## [Data]

* start *

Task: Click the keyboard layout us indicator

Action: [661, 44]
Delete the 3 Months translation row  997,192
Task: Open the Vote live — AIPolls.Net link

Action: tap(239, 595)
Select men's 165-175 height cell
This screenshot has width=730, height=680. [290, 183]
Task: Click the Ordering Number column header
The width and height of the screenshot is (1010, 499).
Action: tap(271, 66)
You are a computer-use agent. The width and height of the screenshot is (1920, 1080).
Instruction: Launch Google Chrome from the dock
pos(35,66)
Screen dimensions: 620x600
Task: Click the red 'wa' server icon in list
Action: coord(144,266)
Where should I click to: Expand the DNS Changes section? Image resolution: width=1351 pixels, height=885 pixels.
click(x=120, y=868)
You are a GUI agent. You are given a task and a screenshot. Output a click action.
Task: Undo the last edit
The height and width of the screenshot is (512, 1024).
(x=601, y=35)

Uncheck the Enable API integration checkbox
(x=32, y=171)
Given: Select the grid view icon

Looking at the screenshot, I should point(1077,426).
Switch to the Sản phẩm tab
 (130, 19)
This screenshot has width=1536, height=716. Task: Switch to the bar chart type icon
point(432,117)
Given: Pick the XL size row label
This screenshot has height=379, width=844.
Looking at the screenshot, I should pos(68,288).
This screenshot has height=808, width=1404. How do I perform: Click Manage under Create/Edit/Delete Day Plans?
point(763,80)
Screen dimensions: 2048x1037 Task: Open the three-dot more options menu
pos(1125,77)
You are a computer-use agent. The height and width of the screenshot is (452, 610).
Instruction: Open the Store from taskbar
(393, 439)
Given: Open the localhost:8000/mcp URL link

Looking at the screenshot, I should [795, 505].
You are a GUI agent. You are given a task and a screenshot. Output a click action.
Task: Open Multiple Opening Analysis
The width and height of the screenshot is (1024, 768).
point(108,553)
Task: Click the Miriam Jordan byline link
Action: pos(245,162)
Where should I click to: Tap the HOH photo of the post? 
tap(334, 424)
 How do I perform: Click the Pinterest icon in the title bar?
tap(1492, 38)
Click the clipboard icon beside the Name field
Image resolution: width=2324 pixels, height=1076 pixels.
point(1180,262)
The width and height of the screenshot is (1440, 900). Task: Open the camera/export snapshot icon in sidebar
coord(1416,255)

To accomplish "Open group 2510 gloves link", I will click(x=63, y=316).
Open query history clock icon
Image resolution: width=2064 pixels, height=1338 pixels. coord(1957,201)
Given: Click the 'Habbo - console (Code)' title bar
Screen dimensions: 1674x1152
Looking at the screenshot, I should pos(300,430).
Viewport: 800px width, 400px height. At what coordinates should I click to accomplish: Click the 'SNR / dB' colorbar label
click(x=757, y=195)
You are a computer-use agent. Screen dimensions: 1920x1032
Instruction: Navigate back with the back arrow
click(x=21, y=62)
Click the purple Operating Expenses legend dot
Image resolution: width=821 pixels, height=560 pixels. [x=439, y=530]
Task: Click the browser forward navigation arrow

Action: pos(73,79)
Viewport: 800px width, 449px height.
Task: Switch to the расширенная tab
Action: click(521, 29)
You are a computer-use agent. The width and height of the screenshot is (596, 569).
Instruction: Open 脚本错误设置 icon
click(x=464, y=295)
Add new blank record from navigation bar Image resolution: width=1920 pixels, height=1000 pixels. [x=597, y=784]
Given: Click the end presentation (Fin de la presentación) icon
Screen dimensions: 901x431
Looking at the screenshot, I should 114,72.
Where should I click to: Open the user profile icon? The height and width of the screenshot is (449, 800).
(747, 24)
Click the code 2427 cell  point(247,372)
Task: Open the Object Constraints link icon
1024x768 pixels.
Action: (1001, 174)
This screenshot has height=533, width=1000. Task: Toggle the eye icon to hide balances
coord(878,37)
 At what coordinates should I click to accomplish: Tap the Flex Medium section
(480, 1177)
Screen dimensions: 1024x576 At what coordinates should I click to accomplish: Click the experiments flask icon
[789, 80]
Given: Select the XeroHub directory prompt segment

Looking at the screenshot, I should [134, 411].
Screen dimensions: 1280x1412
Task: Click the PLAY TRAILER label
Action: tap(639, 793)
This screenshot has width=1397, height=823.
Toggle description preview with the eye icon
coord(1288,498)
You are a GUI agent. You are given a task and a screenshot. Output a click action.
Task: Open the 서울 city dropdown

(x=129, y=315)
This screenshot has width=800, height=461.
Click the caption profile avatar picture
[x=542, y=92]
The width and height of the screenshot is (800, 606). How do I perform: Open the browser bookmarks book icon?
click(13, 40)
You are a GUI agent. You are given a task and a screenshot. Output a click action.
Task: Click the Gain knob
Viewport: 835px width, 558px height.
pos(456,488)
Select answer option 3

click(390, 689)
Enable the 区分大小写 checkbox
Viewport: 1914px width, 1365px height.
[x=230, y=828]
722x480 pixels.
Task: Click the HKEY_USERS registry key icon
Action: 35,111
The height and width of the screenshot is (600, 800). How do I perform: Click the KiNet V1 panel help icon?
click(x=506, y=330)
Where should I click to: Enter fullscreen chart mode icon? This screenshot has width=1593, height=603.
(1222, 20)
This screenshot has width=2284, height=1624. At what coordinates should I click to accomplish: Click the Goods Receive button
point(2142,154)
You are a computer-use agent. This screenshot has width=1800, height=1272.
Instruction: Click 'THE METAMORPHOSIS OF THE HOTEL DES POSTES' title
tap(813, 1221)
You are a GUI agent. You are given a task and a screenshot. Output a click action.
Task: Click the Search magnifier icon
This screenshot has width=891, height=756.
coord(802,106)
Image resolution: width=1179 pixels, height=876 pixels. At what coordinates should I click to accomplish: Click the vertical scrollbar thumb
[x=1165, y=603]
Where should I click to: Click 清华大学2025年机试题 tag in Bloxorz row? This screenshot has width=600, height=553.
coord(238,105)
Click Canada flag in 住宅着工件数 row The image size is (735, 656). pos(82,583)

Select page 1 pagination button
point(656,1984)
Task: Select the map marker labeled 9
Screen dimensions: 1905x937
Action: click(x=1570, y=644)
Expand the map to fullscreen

* end *

## [Written exercise]
Rewrite all the rows above as a JSON list of strings, one string per line, and leave out any blank lines.

## [Exercise solution]
[
  "Task: Click the keyboard layout us indicator",
  "Action: [661, 44]",
  "Delete the 3 Months translation row  997,192",
  "Task: Open the Vote live — AIPolls.Net link",
  "Action: tap(239, 595)",
  "Select men's 165-175 height cell",
  "This screenshot has width=730, height=680. [290, 183]",
  "Task: Click the Ordering Number column header",
  "The width and height of the screenshot is (1010, 499).",
  "Action: tap(271, 66)",
  "You are a computer-use agent. The width and height of the screenshot is (1920, 1080).",
  "Instruction: Launch Google Chrome from the dock",
  "pos(35,66)",
  "Screen dimensions: 620x600",
  "Task: Click the red 'wa' server icon in list",
  "Action: coord(144,266)",
  "Where should I click to: Expand the DNS Changes section? Image resolution: width=1351 pixels, height=885 pixels.",
  "click(x=120, y=868)",
  "You are a GUI agent. You are given a task and a screenshot. Output a click action.",
  "Task: Undo the last edit",
  "The height and width of the screenshot is (512, 1024).",
  "(x=601, y=35)",
  "Uncheck the Enable API integration checkbox",
  "(x=32, y=171)",
  "Given: Select the grid view icon",
  "Looking at the screenshot, I should point(1077,426).",
  "Switch to the Sản phẩm tab",
  " (130, 19)",
  "This screenshot has width=1536, height=716. Task: Switch to the bar chart type icon",
  "point(432,117)",
  "Given: Pick the XL size row label",
  "This screenshot has height=379, width=844.",
  "Looking at the screenshot, I should pos(68,288).",
  "This screenshot has height=808, width=1404. How do I perform: Click Manage under Create/Edit/Delete Day Plans?",
  "point(763,80)",
  "Screen dimensions: 2048x1037 Task: Open the three-dot more options menu",
  "pos(1125,77)",
  "You are a computer-use agent. The height and width of the screenshot is (452, 610).",
  "Instruction: Open the Store from taskbar",
  "(393, 439)",
  "Given: Open the localhost:8000/mcp URL link",
  "Looking at the screenshot, I should [795, 505].",
  "You are a GUI agent. You are given a task and a screenshot. Output a click action.",
  "Task: Open Multiple Opening Analysis",
  "The width and height of the screenshot is (1024, 768).",
  "point(108,553)",
  "Task: Click the Miriam Jordan byline link",
  "Action: pos(245,162)",
  "Where should I click to: Tap the HOH photo of the post? ",
  "tap(334, 424)",
  " How do I perform: Click the Pinterest icon in the title bar?",
  "tap(1492, 38)",
  "Click the clipboard icon beside the Name field",
  "Image resolution: width=2324 pixels, height=1076 pixels.",
  "point(1180,262)",
  "The width and height of the screenshot is (1440, 900). Task: Open the camera/export snapshot icon in sidebar",
  "coord(1416,255)",
  "To accomplish \"Open group 2510 gloves link\", I will click(x=63, y=316).",
  "Open query history clock icon",
  "Image resolution: width=2064 pixels, height=1338 pixels. coord(1957,201)",
  "Given: Click the 'Habbo - console (Code)' title bar",
  "Screen dimensions: 1674x1152",
  "Looking at the screenshot, I should pos(300,430).",
  "Viewport: 800px width, 400px height. At what coordinates should I click to accomplish: Click the 'SNR / dB' colorbar label",
  "click(x=757, y=195)",
  "You are a computer-use agent. Screen dimensions: 1920x1032",
  "Instruction: Navigate back with the back arrow",
  "click(x=21, y=62)",
  "Click the purple Operating Expenses legend dot",
  "Image resolution: width=821 pixels, height=560 pixels. [x=439, y=530]",
  "Task: Click the browser forward navigation arrow",
  "Action: pos(73,79)",
  "Viewport: 800px width, 449px height.",
  "Task: Switch to the расширенная tab",
  "Action: click(521, 29)",
  "You are a computer-use agent. The width and height of the screenshot is (596, 569).",
  "Instruction: Open 脚本错误设置 icon",
  "click(x=464, y=295)",
  "Add new blank record from navigation bar Image resolution: width=1920 pixels, height=1000 pixels. [x=597, y=784]",
  "Given: Click the end presentation (Fin de la presentación) icon",
  "Screen dimensions: 901x431",
  "Looking at the screenshot, I should 114,72.",
  "Where should I click to: Open the user profile icon? The height and width of the screenshot is (449, 800).",
  "(747, 24)",
  "Click the code 2427 cell  point(247,372)",
  "Task: Open the Object Constraints link icon",
  "1024x768 pixels.",
  "Action: (1001, 174)",
  "This screenshot has height=533, width=1000. Task: Toggle the eye icon to hide balances",
  "coord(878,37)",
  " At what coordinates should I click to accomplish: Tap the Flex Medium section",
  "(480, 1177)",
  "Screen dimensions: 1024x576 At what coordinates should I click to accomplish: Click the experiments flask icon",
  "[789, 80]",
  "Given: Select the XeroHub directory prompt segment",
  "Looking at the screenshot, I should [134, 411].",
  "Screen dimensions: 1280x1412",
  "Task: Click the PLAY TRAILER label",
  "Action: tap(639, 793)",
  "This screenshot has width=1397, height=823.",
  "Toggle description preview with the eye icon",
  "coord(1288,498)",
  "You are a GUI agent. You are given a task and a screenshot. Output a click action.",
  "Task: Open the 서울 city dropdown",
  "(x=129, y=315)",
  "This screenshot has width=800, height=461.",
  "Click the caption profile avatar picture",
  "[x=542, y=92]",
  "The width and height of the screenshot is (800, 606). How do I perform: Open the browser bookmarks book icon?",
  "click(13, 40)",
  "You are a GUI agent. You are given a task and a screenshot. Output a click action.",
  "Task: Click the Gain knob",
  "Viewport: 835px width, 558px height.",
  "pos(456,488)",
  "Select answer option 3",
  "click(390, 689)",
  "Enable the 区分大小写 checkbox",
  "Viewport: 1914px width, 1365px height.",
  "[x=230, y=828]",
  "722x480 pixels.",
  "Task: Click the HKEY_USERS registry key icon",
  "Action: 35,111",
  "The height and width of the screenshot is (600, 800). How do I perform: Click the KiNet V1 panel help icon?",
  "click(x=506, y=330)",
  "Where should I click to: Enter fullscreen chart mode icon? This screenshot has width=1593, height=603.",
  "(1222, 20)",
  "This screenshot has width=2284, height=1624. At what coordinates should I click to accomplish: Click the Goods Receive button",
  "point(2142,154)",
  "You are a computer-use agent. This screenshot has width=1800, height=1272.",
  "Instruction: Click 'THE METAMORPHOSIS OF THE HOTEL DES POSTES' title",
  "tap(813, 1221)",
  "You are a GUI agent. You are given a task and a screenshot. Output a click action.",
  "Task: Click the Search magnifier icon",
  "This screenshot has width=891, height=756.",
  "coord(802,106)",
  "Image resolution: width=1179 pixels, height=876 pixels. At what coordinates should I click to accomplish: Click the vertical scrollbar thumb",
  "[x=1165, y=603]",
  "Where should I click to: Click 清华大学2025年机试题 tag in Bloxorz row? This screenshot has width=600, height=553.",
  "coord(238,105)",
  "Click Canada flag in 住宅着工件数 row The image size is (735, 656). pos(82,583)",
  "Select page 1 pagination button",
  "point(656,1984)",
  "Task: Select the map marker labeled 9",
  "Screen dimensions: 1905x937",
  "Action: click(x=1570, y=644)",
  "Expand the map to fullscreen"
]